UNESCO recognition boosts Jeddah’s historical district
The recognition of the Historic Jeddah district as a world heritage site by the United Nations Educational, Scientific and Cultural Organization (UNESCO), would boost tourism in the area, a senior official from the Saudi Commission for Tourism and Antiquities (SCTA) said here recently.
Ali bin Ibrahim Al-Ghabban, SCTA’s vice-president and general supervisor of the King Abdullah Project for the Care of Cultural Heritage, said the area was exceptional in many ways, including its architecture.
“The buildings here reflect the special architectural identity of the Red Sea and it was, since the early years of Islam to the present, a major gateway for millions of pilgrims on their way to the holy city of Makkah,” he said in a statement.

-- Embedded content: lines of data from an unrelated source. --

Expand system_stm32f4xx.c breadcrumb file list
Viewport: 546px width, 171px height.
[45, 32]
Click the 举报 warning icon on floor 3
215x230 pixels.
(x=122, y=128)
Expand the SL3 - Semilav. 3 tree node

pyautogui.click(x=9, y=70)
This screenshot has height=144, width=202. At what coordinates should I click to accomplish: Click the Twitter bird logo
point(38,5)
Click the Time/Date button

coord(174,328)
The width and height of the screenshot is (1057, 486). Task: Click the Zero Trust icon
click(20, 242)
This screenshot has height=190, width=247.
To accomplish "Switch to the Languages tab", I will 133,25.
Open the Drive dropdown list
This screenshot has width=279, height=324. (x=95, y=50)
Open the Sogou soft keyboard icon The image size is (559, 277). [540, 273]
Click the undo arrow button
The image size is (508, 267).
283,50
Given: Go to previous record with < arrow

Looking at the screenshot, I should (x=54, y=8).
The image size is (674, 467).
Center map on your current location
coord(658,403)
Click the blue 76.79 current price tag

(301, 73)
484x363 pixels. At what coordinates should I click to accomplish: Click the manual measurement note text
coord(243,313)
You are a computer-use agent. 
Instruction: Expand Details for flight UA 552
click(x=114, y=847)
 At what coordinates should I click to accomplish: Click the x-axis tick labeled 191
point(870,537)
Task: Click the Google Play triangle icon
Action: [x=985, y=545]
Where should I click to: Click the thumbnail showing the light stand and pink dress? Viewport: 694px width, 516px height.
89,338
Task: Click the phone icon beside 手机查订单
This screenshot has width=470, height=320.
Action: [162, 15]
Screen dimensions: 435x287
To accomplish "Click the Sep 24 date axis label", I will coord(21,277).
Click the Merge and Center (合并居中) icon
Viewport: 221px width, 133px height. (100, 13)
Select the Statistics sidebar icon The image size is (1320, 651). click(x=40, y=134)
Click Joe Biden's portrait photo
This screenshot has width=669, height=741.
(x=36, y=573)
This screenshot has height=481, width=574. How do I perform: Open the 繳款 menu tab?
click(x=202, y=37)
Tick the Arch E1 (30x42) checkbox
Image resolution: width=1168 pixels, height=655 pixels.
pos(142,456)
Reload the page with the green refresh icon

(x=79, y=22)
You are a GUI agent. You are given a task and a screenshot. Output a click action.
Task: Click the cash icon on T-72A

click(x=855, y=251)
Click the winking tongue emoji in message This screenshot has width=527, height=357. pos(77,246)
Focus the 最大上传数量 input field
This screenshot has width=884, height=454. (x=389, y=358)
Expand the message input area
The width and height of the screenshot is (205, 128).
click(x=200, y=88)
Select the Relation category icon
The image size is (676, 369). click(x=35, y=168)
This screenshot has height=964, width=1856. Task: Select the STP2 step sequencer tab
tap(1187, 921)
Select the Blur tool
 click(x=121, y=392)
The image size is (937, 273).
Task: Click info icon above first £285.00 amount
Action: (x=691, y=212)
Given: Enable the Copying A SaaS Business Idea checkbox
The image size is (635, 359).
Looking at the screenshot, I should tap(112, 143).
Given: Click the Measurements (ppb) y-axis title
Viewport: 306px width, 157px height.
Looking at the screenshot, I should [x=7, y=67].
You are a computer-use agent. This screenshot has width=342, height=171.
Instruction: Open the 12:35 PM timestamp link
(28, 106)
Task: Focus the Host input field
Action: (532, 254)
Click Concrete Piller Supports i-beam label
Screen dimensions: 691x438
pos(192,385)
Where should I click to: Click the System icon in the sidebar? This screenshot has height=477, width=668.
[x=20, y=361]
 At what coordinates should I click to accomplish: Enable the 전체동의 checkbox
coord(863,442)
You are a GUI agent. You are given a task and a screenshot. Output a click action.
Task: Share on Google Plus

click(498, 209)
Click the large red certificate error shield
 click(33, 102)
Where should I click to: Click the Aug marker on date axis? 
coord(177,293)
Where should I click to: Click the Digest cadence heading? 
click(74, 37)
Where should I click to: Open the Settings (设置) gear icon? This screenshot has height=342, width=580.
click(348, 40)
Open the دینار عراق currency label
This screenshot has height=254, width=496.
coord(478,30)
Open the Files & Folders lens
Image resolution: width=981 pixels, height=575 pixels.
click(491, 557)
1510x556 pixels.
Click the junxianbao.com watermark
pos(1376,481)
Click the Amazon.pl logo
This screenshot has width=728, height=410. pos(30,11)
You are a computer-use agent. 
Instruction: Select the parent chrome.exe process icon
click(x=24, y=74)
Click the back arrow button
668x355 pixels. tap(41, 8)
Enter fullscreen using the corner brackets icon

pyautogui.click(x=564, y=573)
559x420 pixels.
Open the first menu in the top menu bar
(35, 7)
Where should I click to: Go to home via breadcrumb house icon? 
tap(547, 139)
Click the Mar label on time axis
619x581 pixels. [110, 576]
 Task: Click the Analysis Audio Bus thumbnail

“We should know that the ancient pilgrim routes were abandoned for a long time in the past for several reasons, including political and economic reasons, and Jeddah was the only available gateway.”
He said the area was important for its mosques, endowments, Haj routes, souks and diverse population that reflected the “cultures of Islamic nations.”
He said the Kingdom had failed to get UNESCO to declare the area a world heritage site in 2011. It then worked on the area for three years, from 2011 to 2014, before making a second successful application.
He said work currently includes architectural and surveying projects, in addition to the restoration of the wooden facades of buildings in the area.
Meanwhile, Masher Al-Naeem, general supervisor of the National Urban Heritage Center of the SCTA, said UNESCO recognition means that more people would visit the area.
Al-Naeem urged property owners in the area to turn their buildings into heritage hotels.
This is the first area recognized by UNESCO not owned by the state. Madain Saleh in Madinah and the Turaif Quarter in Al-Dariyah, Riyadh, are state-owned and already registered as world heritage sites.